Slow Spokes DFW April Cruiser Ride

Saturday April 19, 2014, 10:30 AM, Andy Brown Park-East, Coppell, TX

The “Slow Spokes DFW” cruiser bicycle club invites all fans of cruiser style bicycles (beach bikes, vintage bikes, ratrod bikes, kustom bikes, muscle bikes, etc.) to join them for a cruiser bike ride on Saturday, April 19, 2014 at 10:30 AM.  We will be riding on the paved trails in and around Andy Brown Park-East in Coppell.  The route is generally flat and will take us past several ponds and also along Denton creek (total distance is less than 10 miles).

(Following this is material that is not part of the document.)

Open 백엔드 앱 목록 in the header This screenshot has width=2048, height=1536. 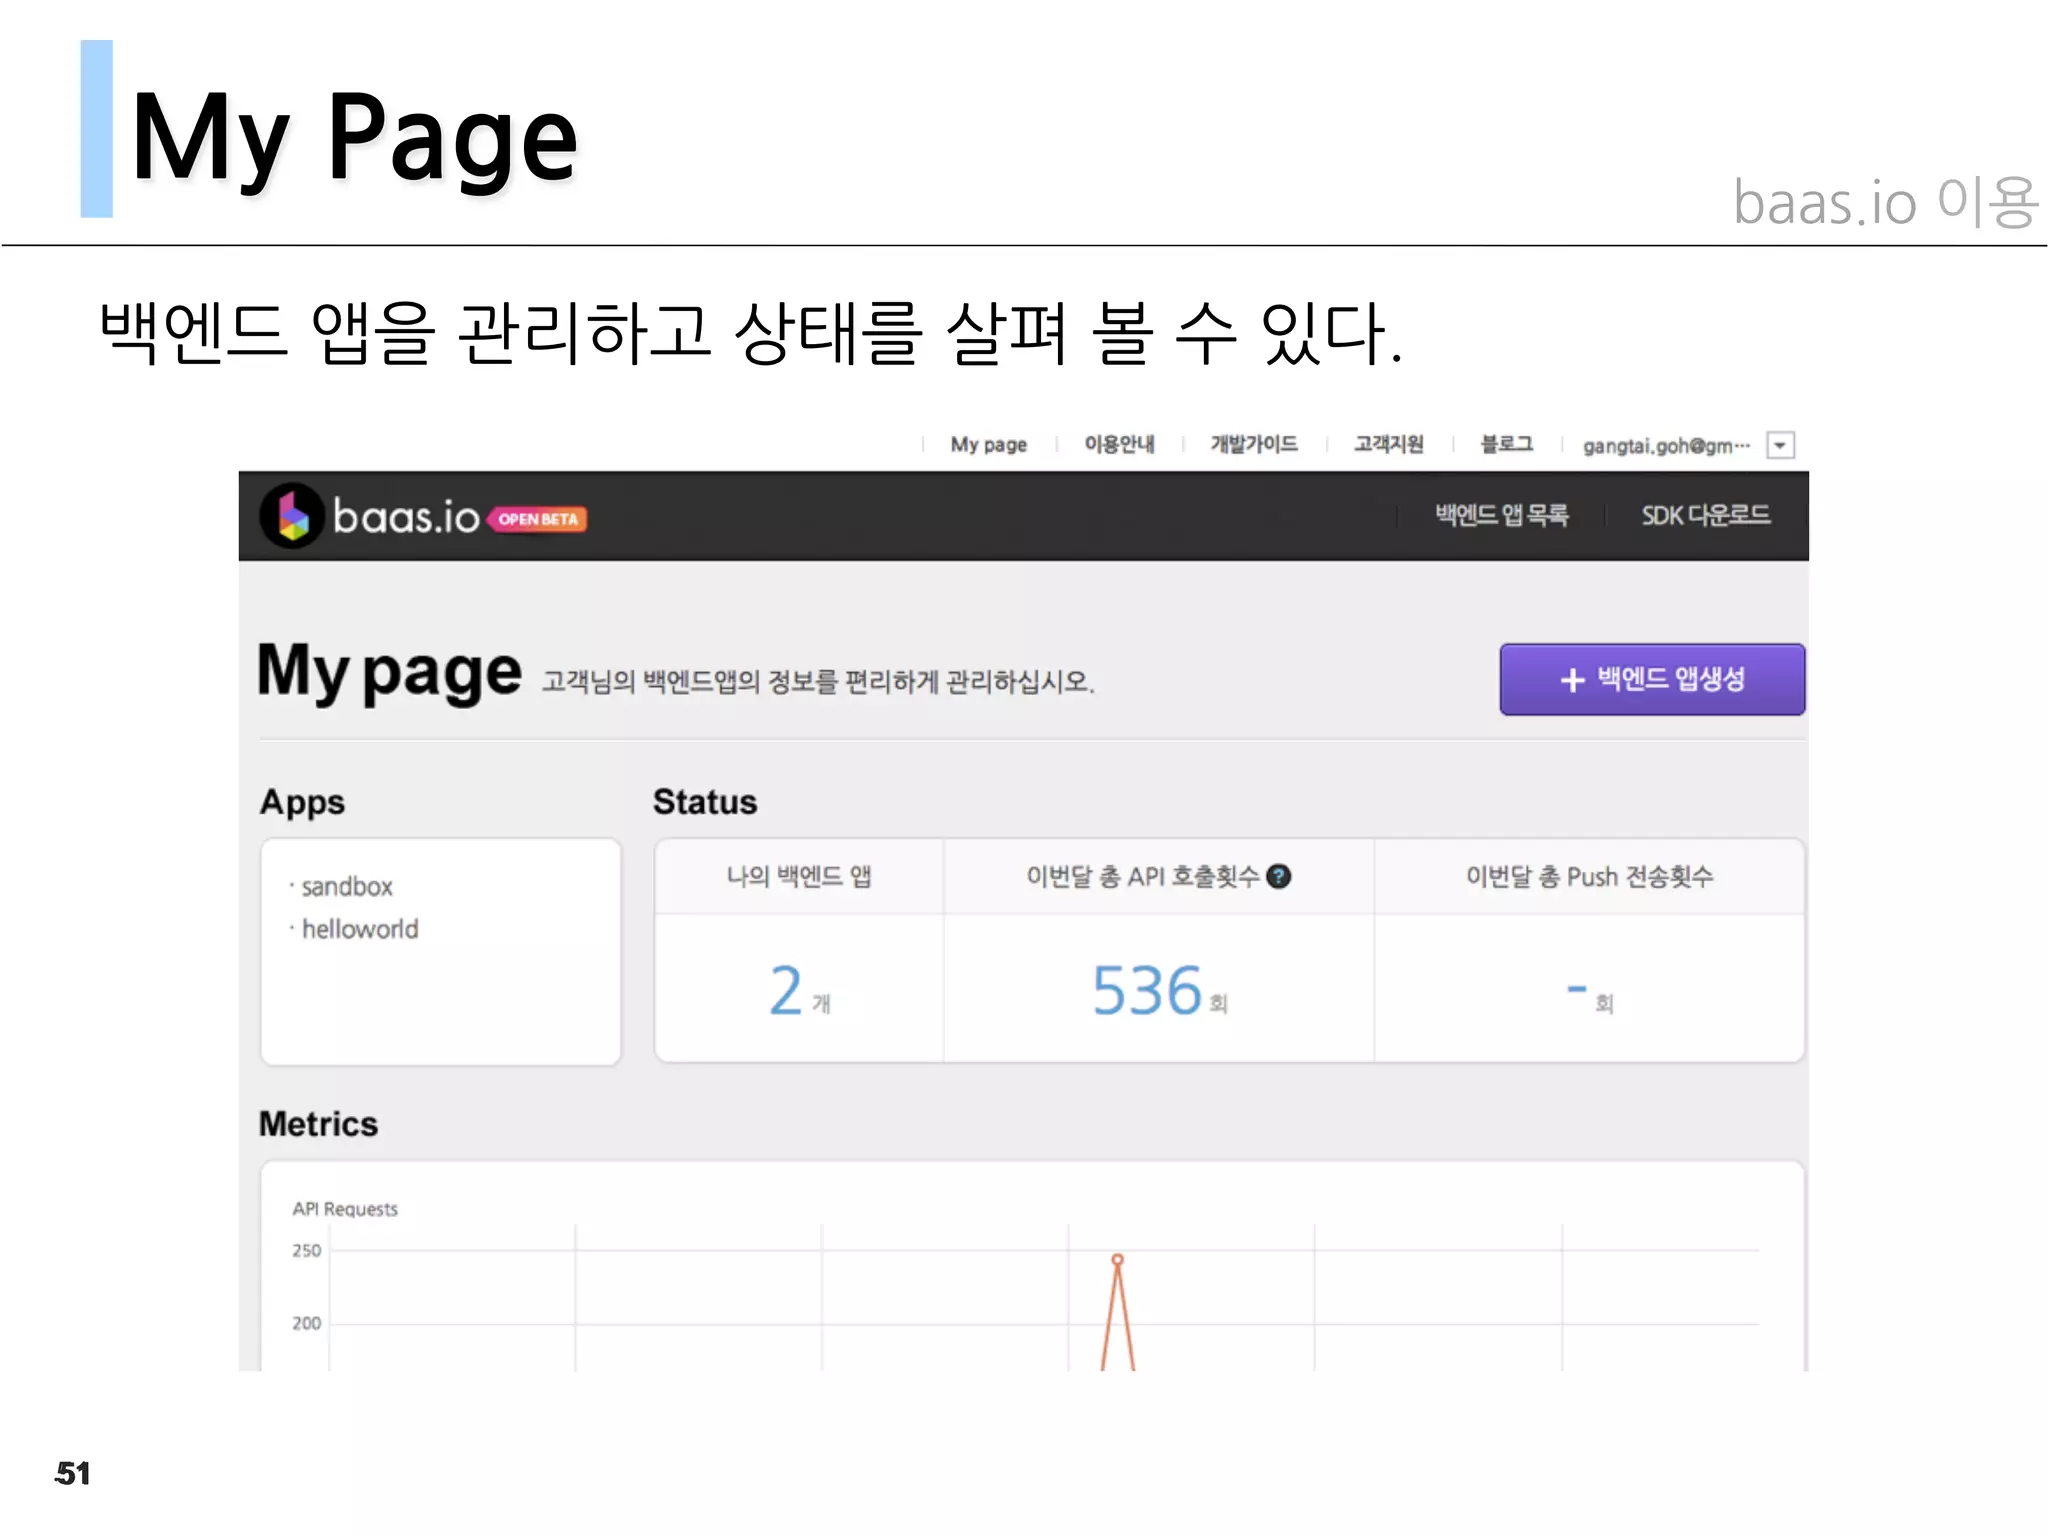coord(1501,515)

Let’s meet up in the parking lot at 260 East Parkway Blvd, Coppell, TX 75019.  The ride is family-friendly and suitable for all abilities.

For refreshments after the ride, we recommend Deliman’s Grill located at 605 North Denton Tap Road, Coppell, TX 75019 (about 1 mile from the park).  Deliman’s is a popular restaurant with lots of great entree & beverage selections.

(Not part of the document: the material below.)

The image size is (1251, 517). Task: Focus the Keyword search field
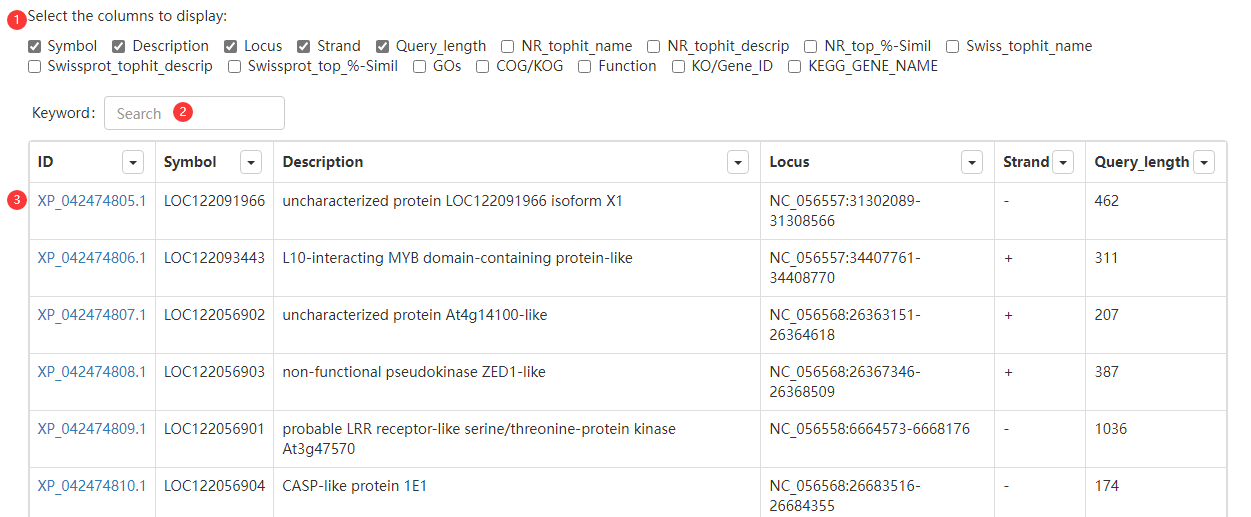[x=194, y=113]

Come on out and make it one of the best Slow Spokes DFW rides ever!

************************************************************************
Below are some of the additional events that Slow Spokes DFW is planning.  Please note that we are now planning to ride the Cotton Belt Trail in May (instead of April).  Also, we moved the May date to the 4th (so it doesn’t conflict with another biking event).

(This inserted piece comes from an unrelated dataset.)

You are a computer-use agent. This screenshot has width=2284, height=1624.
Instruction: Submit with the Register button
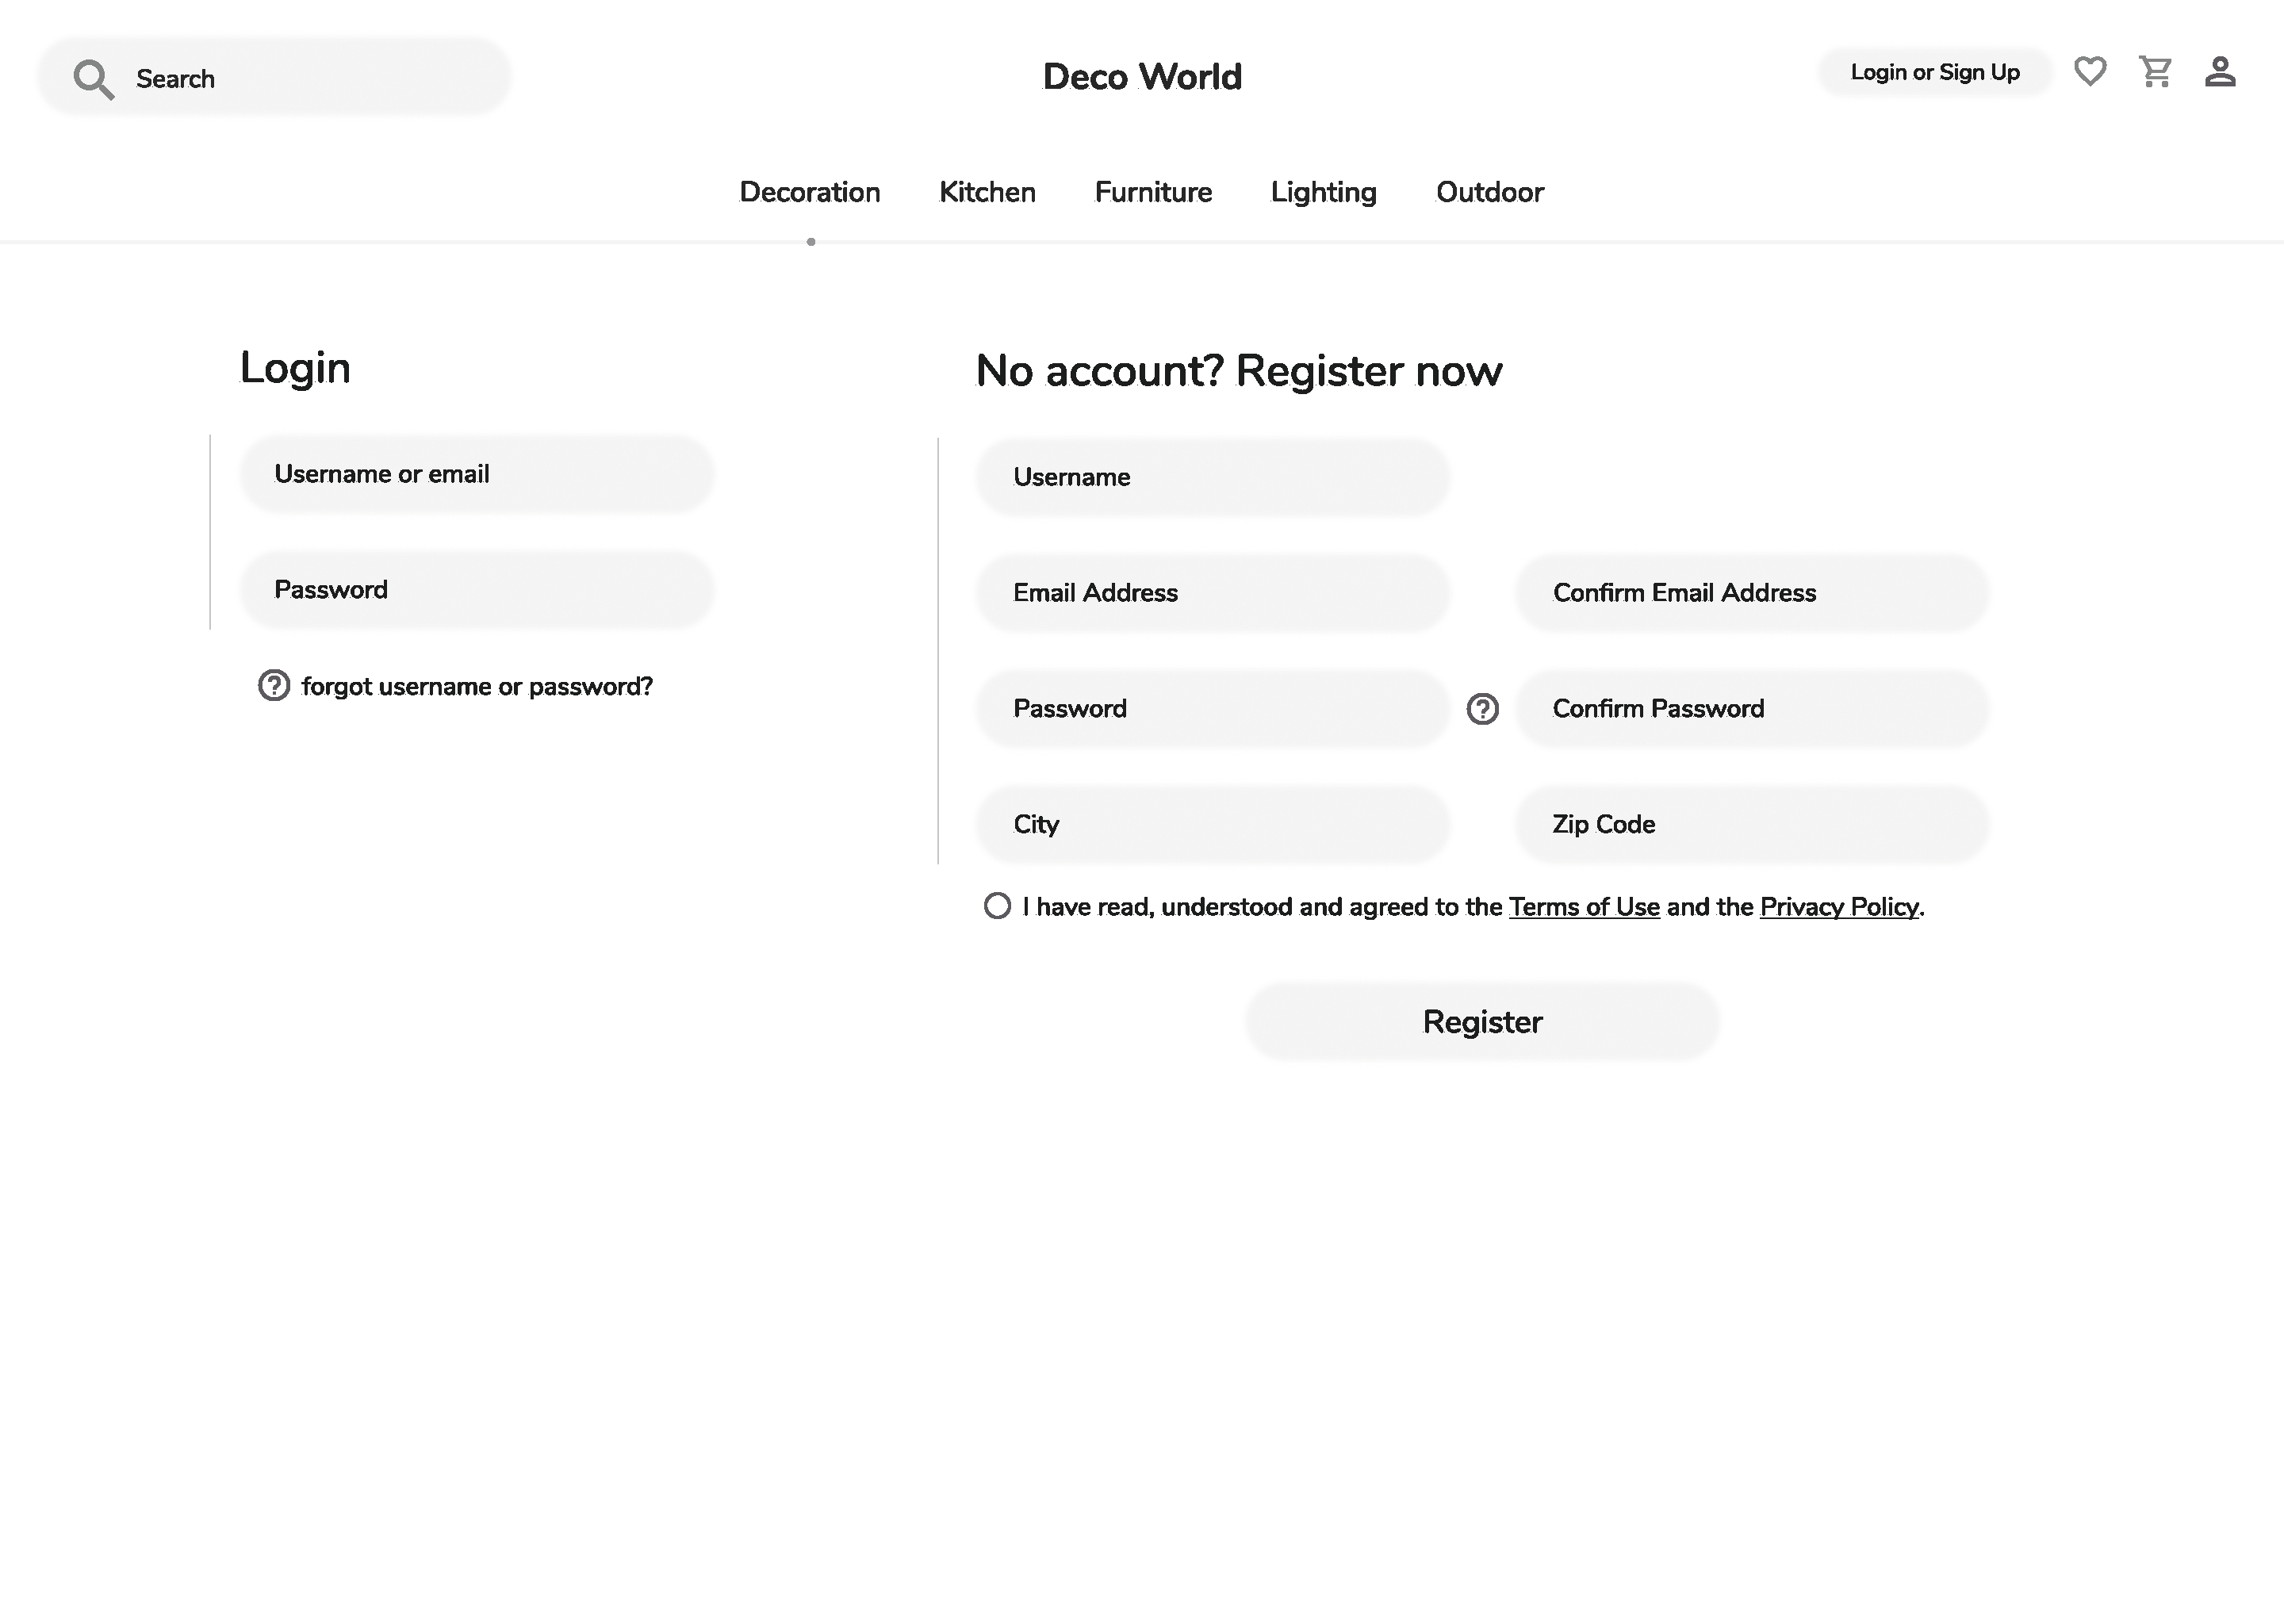point(1482,1021)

June 7th will be our first “Swap Meet and Bicycle Show.”  Bicycles, Inc. in Hurst has been kind enough to let us use their parking lot for the event.  So gather up those spare bike parts & bicycles you have been thinking about selling and bring them out to the Swap.  While you are at it, polish up one or two of your favorite rides to display at the Bicycle Show.  There will be prizes.

Upcoming Slow Spokes DFW events:

*  May 4, 2014, Slow Spokes DFW ride, the Cotton Belt Trail, Colleyville, TX, details TBD;

*  June 7, 2014 Slow Spokes DFW “Swap Meet & Bicycle Show”, details TBD; and

*  June 21, 2014, Slow Spokes DFW ride, details TBD.


----------